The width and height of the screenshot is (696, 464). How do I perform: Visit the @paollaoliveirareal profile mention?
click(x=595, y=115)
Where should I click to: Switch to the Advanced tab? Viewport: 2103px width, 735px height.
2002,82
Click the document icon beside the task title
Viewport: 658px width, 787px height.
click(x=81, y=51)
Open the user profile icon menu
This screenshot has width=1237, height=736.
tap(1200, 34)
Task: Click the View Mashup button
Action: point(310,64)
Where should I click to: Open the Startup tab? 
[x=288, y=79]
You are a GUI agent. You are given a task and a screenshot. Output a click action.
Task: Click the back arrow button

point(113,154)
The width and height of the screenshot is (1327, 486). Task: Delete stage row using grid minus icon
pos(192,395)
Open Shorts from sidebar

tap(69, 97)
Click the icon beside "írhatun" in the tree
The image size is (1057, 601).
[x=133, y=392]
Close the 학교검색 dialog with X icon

::::::::

▶ **WHAT THE TASK REQUIRES**
From the line containing "Task: Click the back arrow button" down to the last line of the data, transcribe every line exactly; nothing else should appear.

▶ **ANSWER SPACE**
Task: Click the back arrow button

point(113,154)
The width and height of the screenshot is (1327, 486). Task: Delete stage row using grid minus icon
pos(192,395)
Open Shorts from sidebar

tap(69, 97)
Click the icon beside "írhatun" in the tree
The image size is (1057, 601).
[x=133, y=392]
Close the 학교검색 dialog with X icon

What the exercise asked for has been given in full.